There was a moment’s silence. The interview was at its highest pitch of excitement. Micheline knew that she must put an end to it. She replied with firmness:

“A girl such as I am will not break her word; mine belongs to you, but my heart is another’s. Say you insist, and I am ready to keep my promise to become your wife. It is for you to decide.”

Pierre gave the young girl a look which plunged into the depths of her heart. He read there her resolve that she would act loyally, but that at the same time she would never forget him who had so irresistibly gained her heart. He made a last effort.

“Listen,” he said, with ardent voice, “it is impossible that you can have forgotten me so soon: I love you so much! Remember our affection in the old days, Micheline. Remember!”

He no longer argued; he pleaded. Micheline felt victorious. She was moved with pity.

“Alas! my poor Pierre, my affection was only friendship, and my heart has not changed toward you. The love which I now feel is quite different. If it had not come to me, I might have been your wife. And I esteemed you so much, that I should have been happy. But now I understand the difference. You, whom I had accepted, would never have been more to me than a tender companion; he whom I have chosen will be my master.”

Pierre uttered a cry at this cruel and frank avowal.

“Ah! how you hurt me!”

And bitter tears rolled down his face to the relief of his overburdened heart. He sank on to a seat, and for a moment gave way to violent grief. Micheline, more touched by his despair than she had been by his reproaches, went to him and wiped his face with her lace handkerchief. Her white hand was close to the young man’s mouth,—and he kissed it eagerly. Then, as if roused by the action, he rose with a changed look in his eyes, and seized the young girl in his arms. Micheline did not utter a word. She looked coldly and resolutely at Pierre, and threw back her head to avoid the contact of his eager lips. That look was enough. The arms which held her were unloosed, and Pierre moved away, murmuring:

“I beg your pardon. You see I am not in my right mind.”

Then passing his hand across his forehead as if to chase away a wicked thought, he added:

“So it is irrevocable? You love him?”

“Enough to give you so much pain; enough to be nobody’s unless I belong to him.”

Pierre reflected a moment, then, coming to a decision:

“Go, you are free,” said he; “I give you back your promise.”
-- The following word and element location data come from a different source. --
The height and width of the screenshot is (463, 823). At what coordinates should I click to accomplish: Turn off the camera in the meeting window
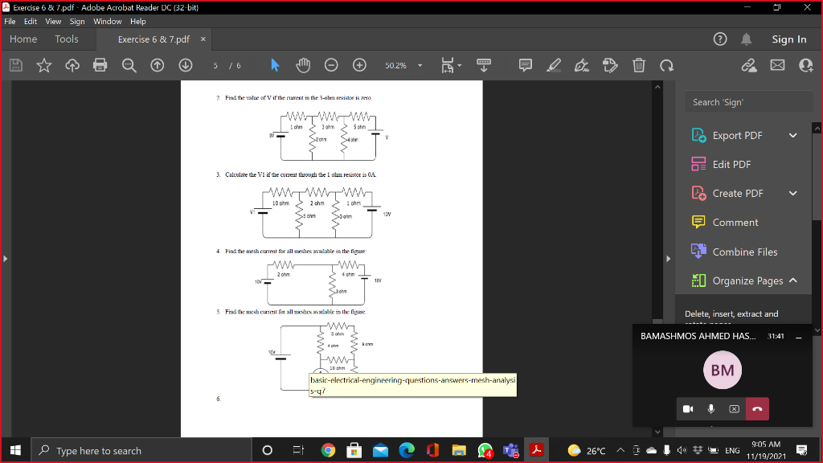pyautogui.click(x=688, y=408)
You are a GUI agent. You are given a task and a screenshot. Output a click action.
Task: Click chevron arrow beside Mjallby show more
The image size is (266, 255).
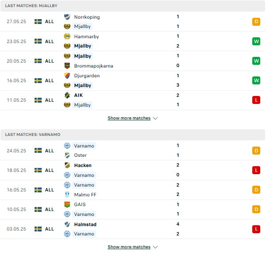click(x=155, y=118)
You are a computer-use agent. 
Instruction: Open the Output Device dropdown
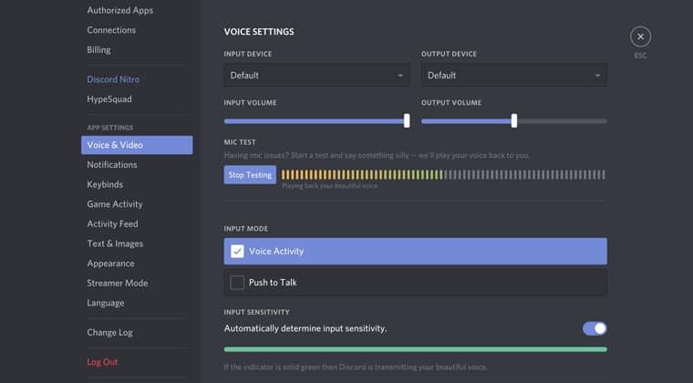pyautogui.click(x=513, y=76)
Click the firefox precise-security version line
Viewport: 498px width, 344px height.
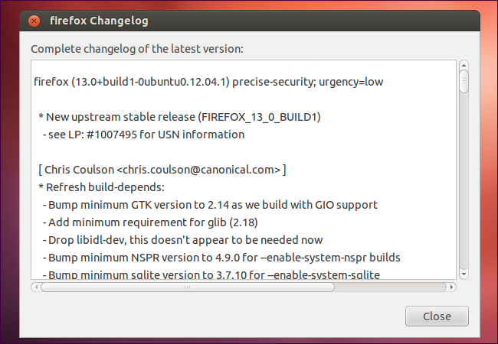208,82
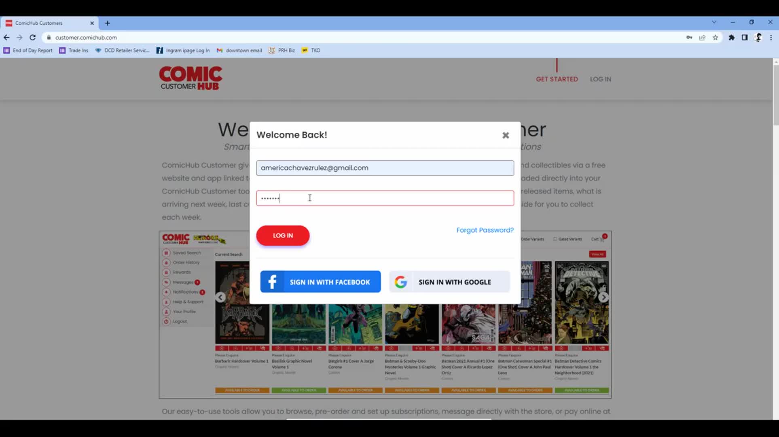Click Sign In With Google button
The width and height of the screenshot is (779, 437).
[x=449, y=282]
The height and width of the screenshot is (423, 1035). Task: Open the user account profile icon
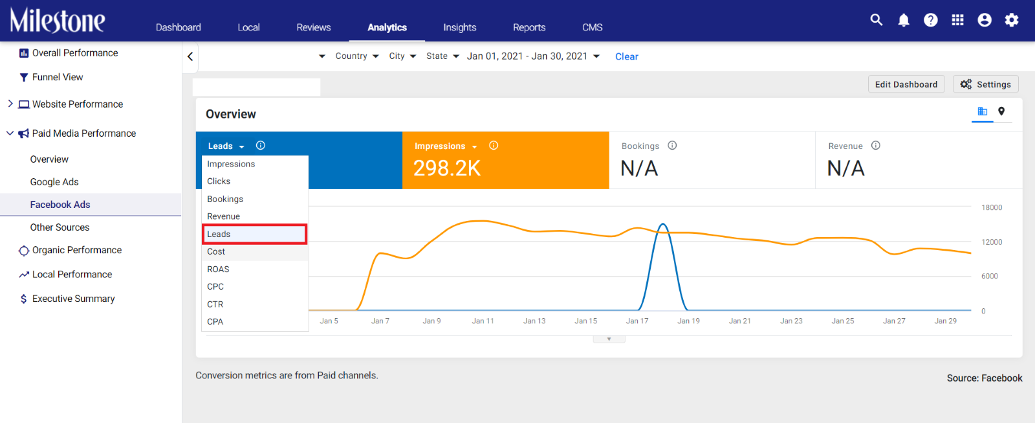pyautogui.click(x=985, y=20)
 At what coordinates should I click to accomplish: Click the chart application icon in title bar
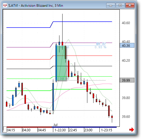(5, 5)
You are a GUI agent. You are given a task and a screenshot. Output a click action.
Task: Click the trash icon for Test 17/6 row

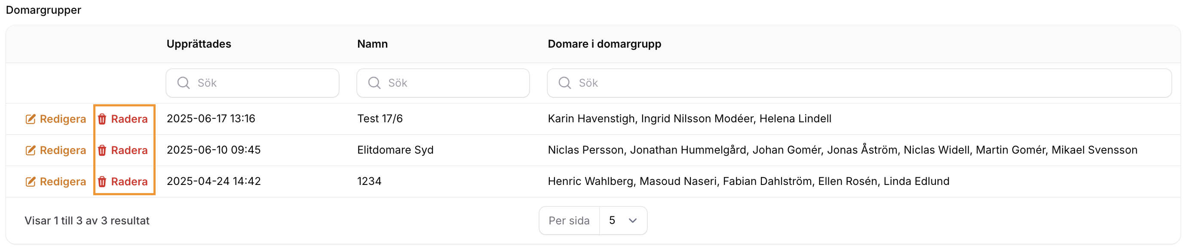coord(102,119)
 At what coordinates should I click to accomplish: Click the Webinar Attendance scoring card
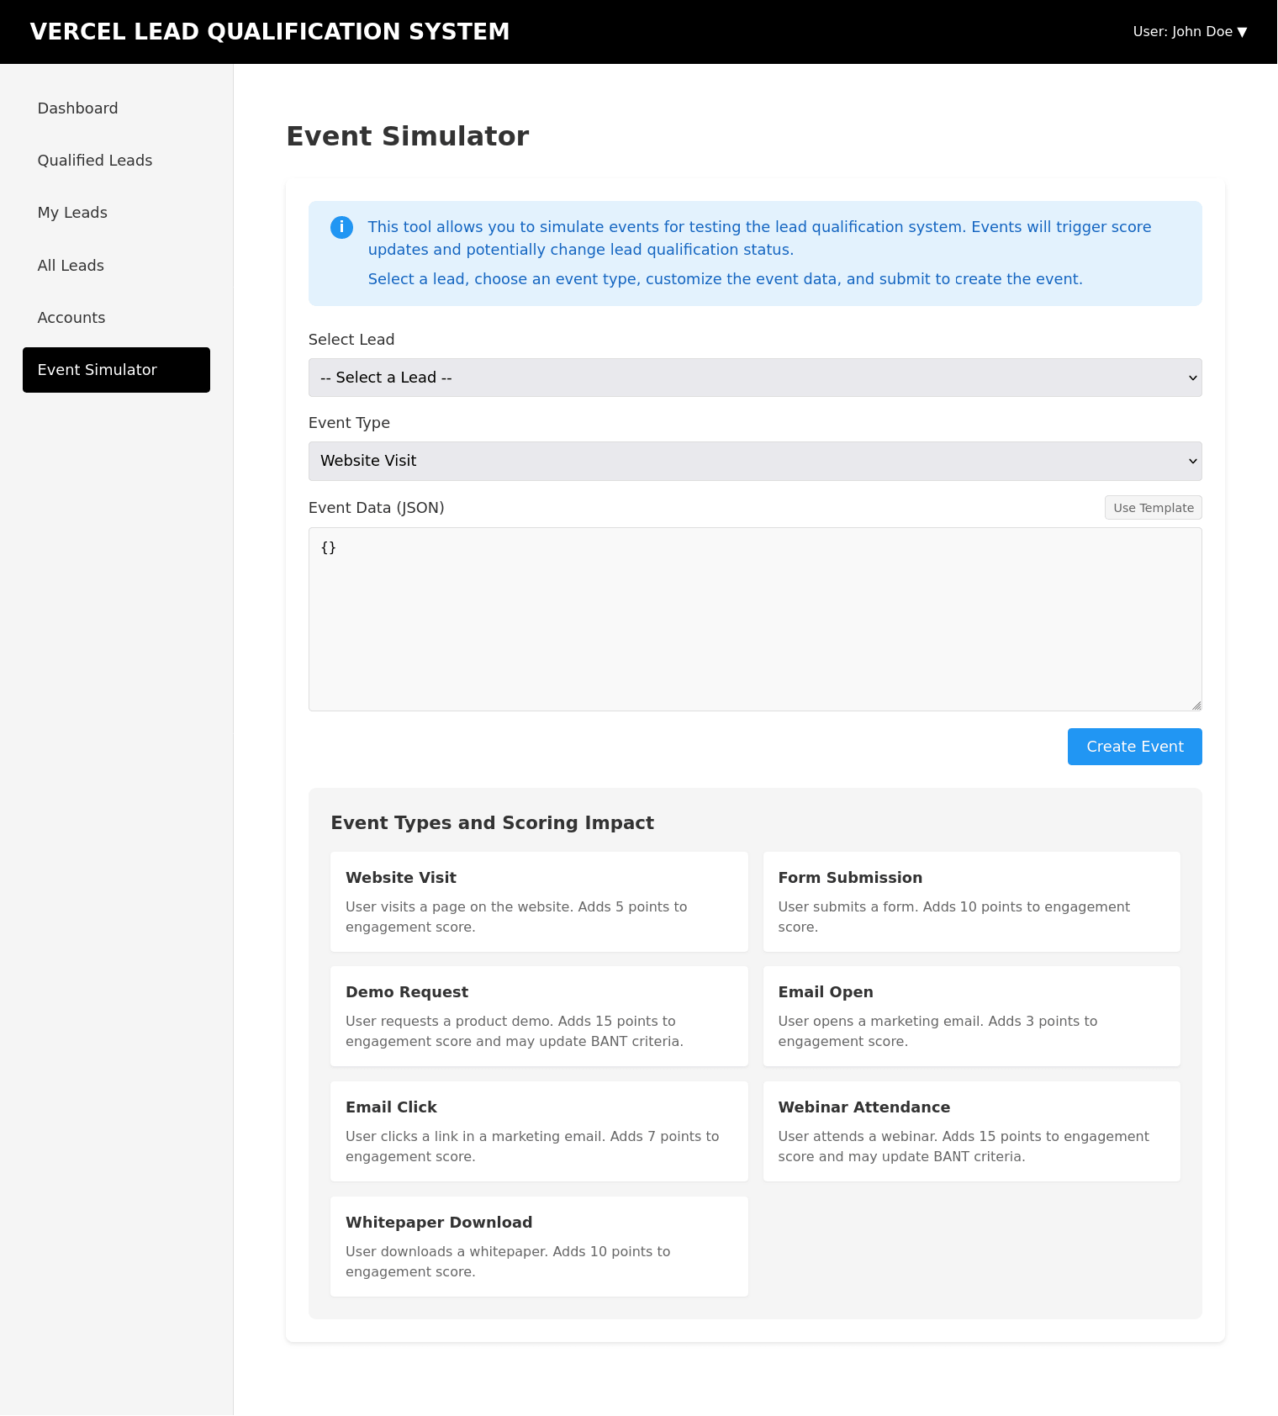(x=971, y=1131)
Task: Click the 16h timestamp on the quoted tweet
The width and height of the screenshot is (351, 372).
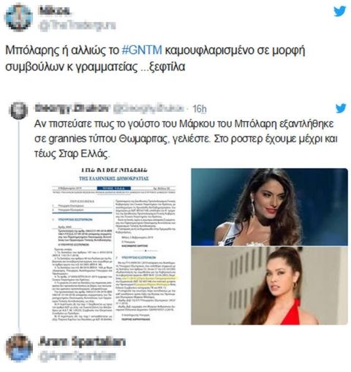Action: point(200,109)
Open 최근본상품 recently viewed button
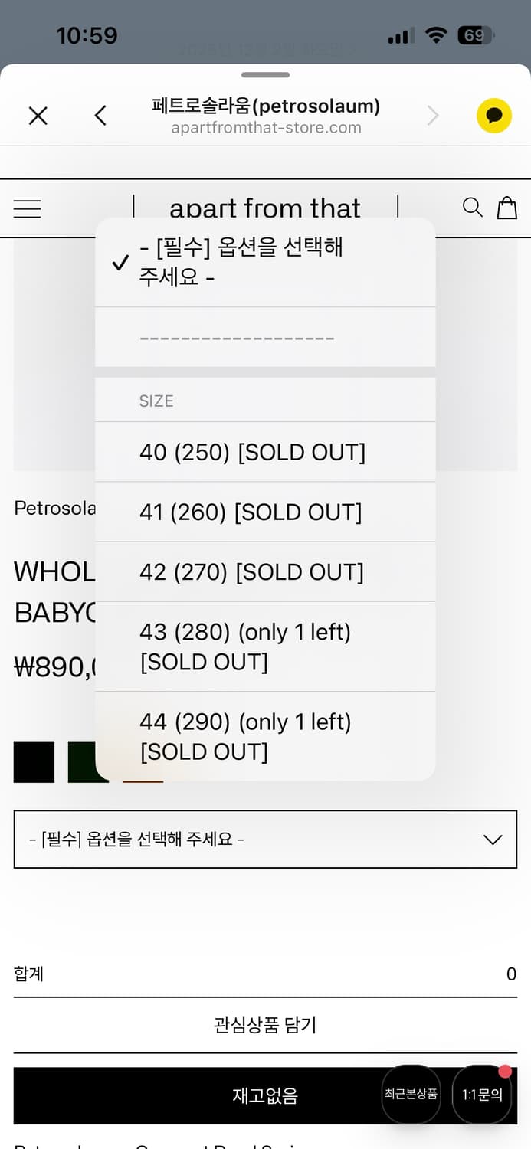The height and width of the screenshot is (1149, 531). (411, 1095)
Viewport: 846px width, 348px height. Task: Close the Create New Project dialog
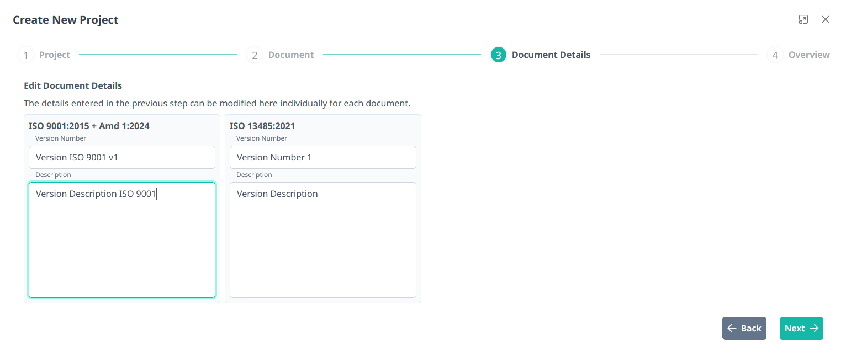pyautogui.click(x=826, y=20)
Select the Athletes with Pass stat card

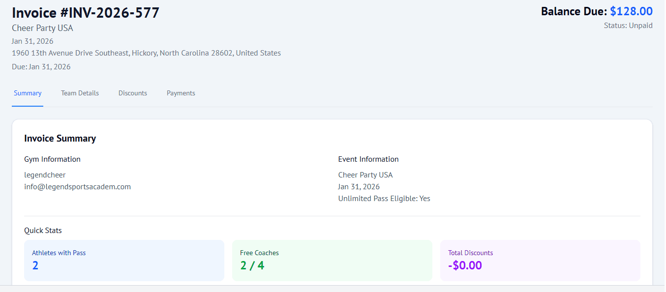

Micheline uttered a cry of triumph, which made him who had been her betrothed turn pale. She regretted not having hidden her joy better. She approached Pierre and said:

“Tell me that you forgive me!”

“I forgive you.”

“You still weep?”

“Yes; I am weeping over my lost happiness. I thought the best means of being loved were to deserve it. I was mistaken. I will courageously atone for my error. Excuse my weakness, and believe that you will never have a more faithful and devoted friend than I.”

Micheline gave him her hand, and, smiling, bowed her forehead to his lips. He slowly impressed a brotherly kiss, which effaced the burning trace of the one which he had stolen a moment before.

At the same time a deep voice was heard in the distance, calling Pierre. Micheline trembled.

“‘Tis my mother,” she said. “She is seeking you. I will leave you. Adieu, and a thousand thanks from my very heart.”

And nimbly springing behind a clump of lilac-trees in flower, Micheline disappeared.

Pierre mechanically went toward the house. He ascended the marble steps and entered the drawing-room. As he shut the door, Madame Desvarennes appeared.